Tuesday, April 5, 2011

Making Way for Ducklings


When I was in preschool my dad brought home ducklings. My brother and I were, as any four- and six-year old would be, very excited. And so Wild, Peeper, Speedy, and Mighty Duck (my personal favorite) became part of our family. They were Mallards, so they were the cutest little balls of black and yellow fluff I had ever seen. We cuddled them and played with them, and they followed us around like we were their mother duck.

The ducklings soon grew out of the cute, cuddly phase. And teenage ducks are not too pretty. They simultaneously lost their baby down feathers and grew new, adult feathers. By the next spring, though, they were full-grown ducks. Wild, our only boy duck, had a beautiful green head and the females all had a purple stripe running across their wings.

I was overjoyed when, in first grade, Mrs. Nelson told us that we would be hatching ducklings in class. We put eggs in an incubator, watched them hatch, and got to play with them just as I had played with my ducks when they were babies.

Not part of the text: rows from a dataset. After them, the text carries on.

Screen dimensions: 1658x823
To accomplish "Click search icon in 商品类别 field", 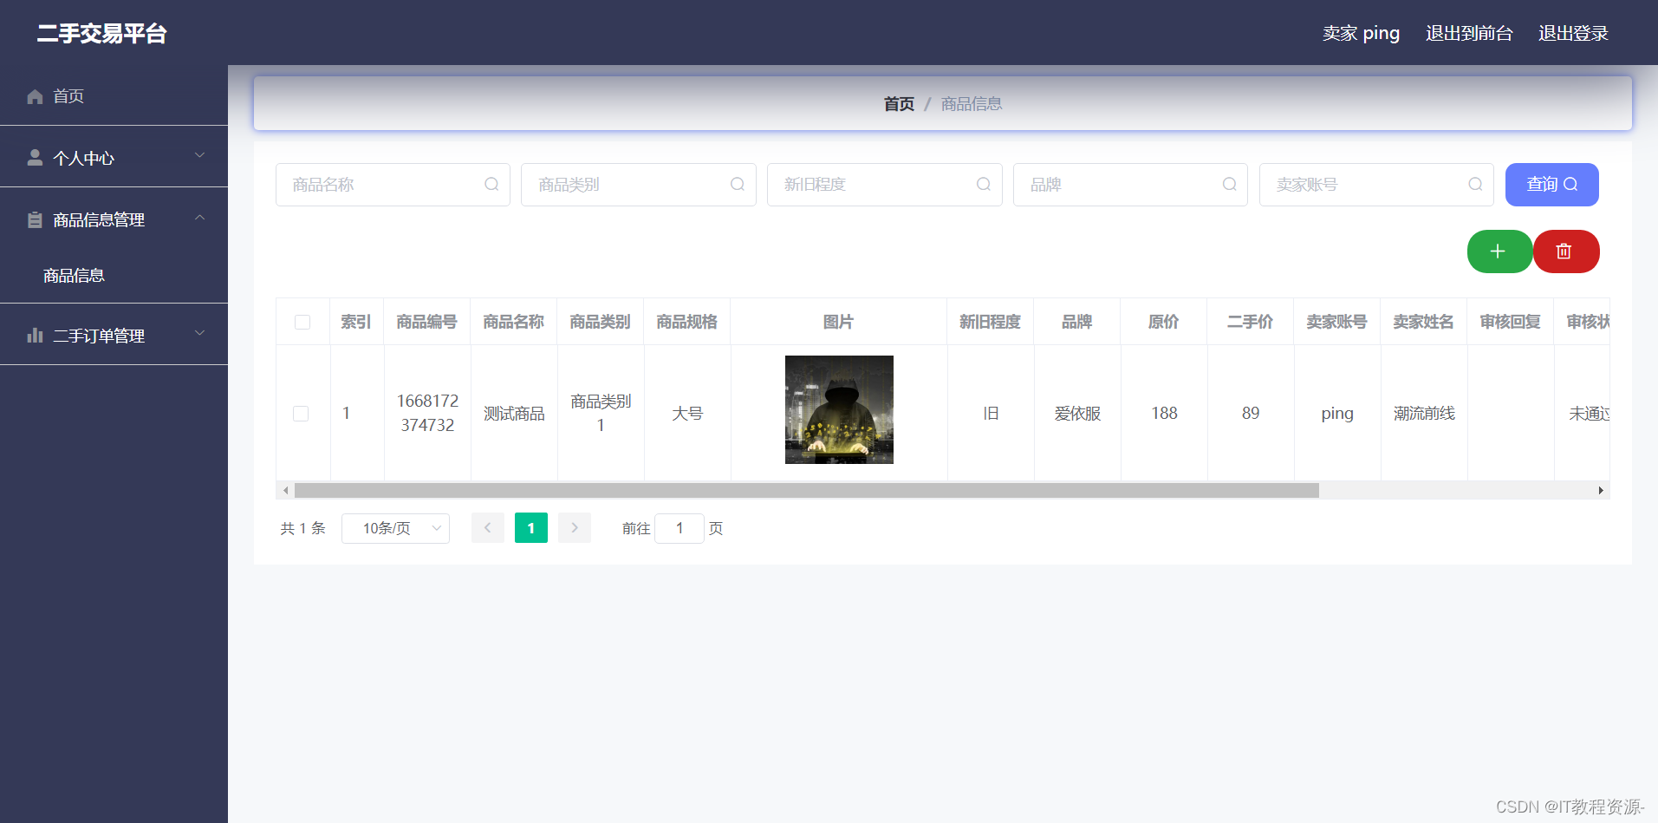I will (738, 184).
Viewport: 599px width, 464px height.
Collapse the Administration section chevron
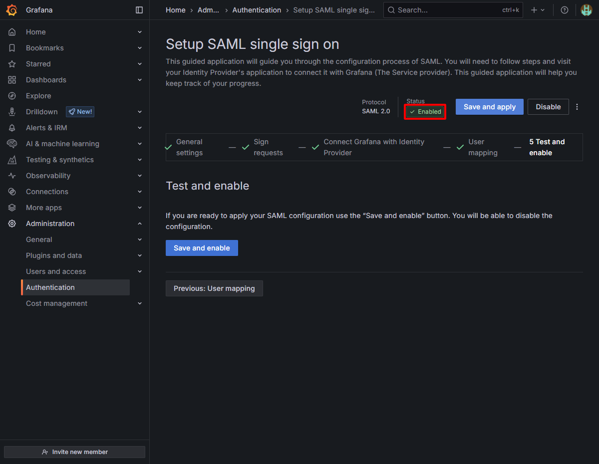pyautogui.click(x=140, y=224)
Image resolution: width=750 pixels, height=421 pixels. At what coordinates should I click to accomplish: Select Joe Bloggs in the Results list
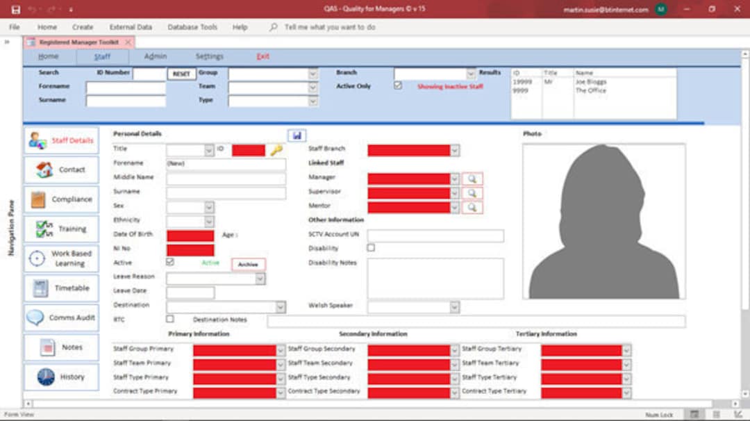pyautogui.click(x=590, y=81)
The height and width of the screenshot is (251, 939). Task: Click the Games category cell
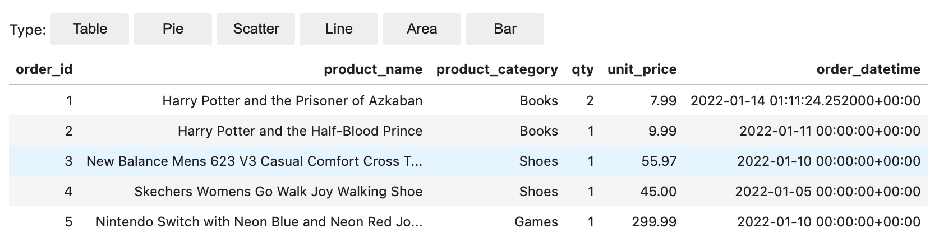tap(536, 222)
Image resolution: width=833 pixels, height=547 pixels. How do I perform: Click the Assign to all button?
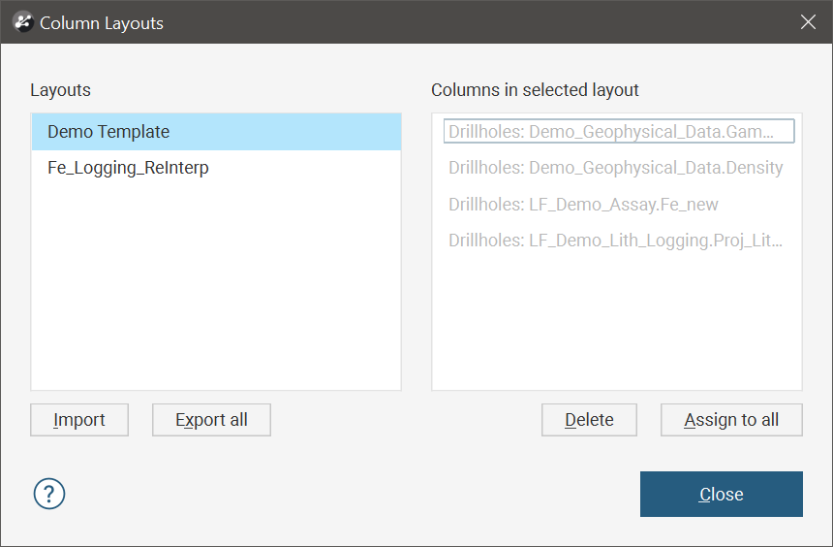[731, 420]
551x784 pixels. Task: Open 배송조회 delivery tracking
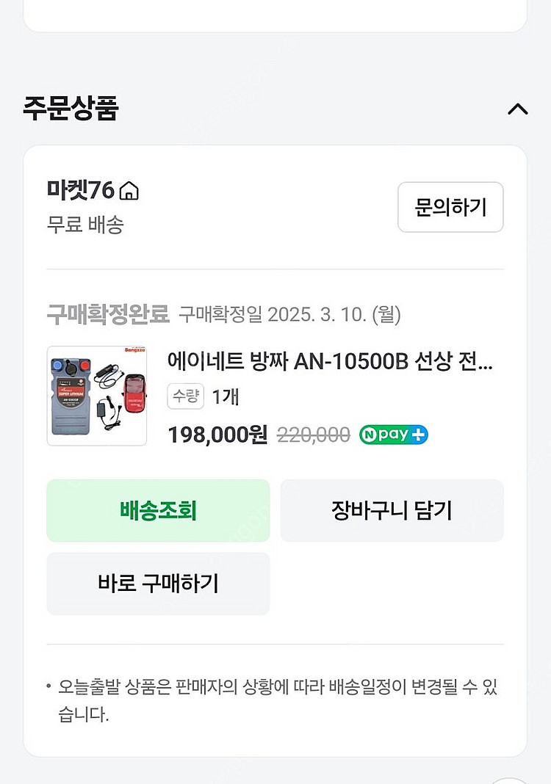coord(158,510)
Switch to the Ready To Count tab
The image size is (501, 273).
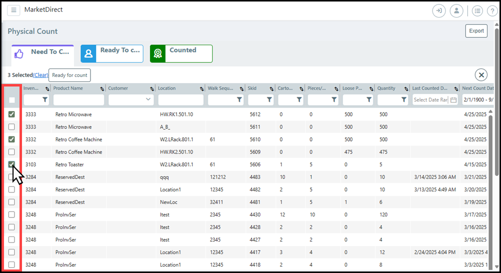[112, 54]
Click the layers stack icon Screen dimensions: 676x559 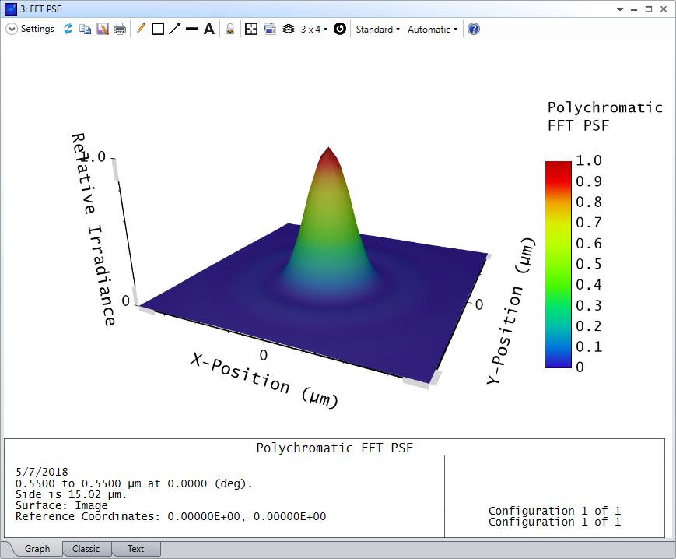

I still chased my ducks around the yard in order to catch them and cuddle, and I still brought them bugs I found for special treats, but baby ducks are just so much cuter and more fun than grown-up ducks.

The next spring my best friend Holly and I had a great idea. We knew that eggs usually needed to be sat on by their mothers to stay warm enough to hatch, but we also knew that there were other ways of keeping the eggs warm (as we had observed in our first grade classroom with the incubator). What else is warm? We asked ourselves.

Our beds! Of course! We would keep the eggs under our pillows while we slept! What an ingenious idea to come from the minds of second graders!

And so we each took a few eggs from the little hutch in my backyard. Holly walked the three blocks to her house, swinging a little cloth bag of eggs as she went. The eggs cracked from being swung about in this way, but thankfully there were plenty more where those came from.

I think it was two or three days before one of the eggs broke in my bed. I didn’t say anything to my parents for a long time, but it was hard to deny when my mom went to wash my sheets. The other eggs never hatched, and we learned after some research that duck nests and incubators are a lot warmer than beds.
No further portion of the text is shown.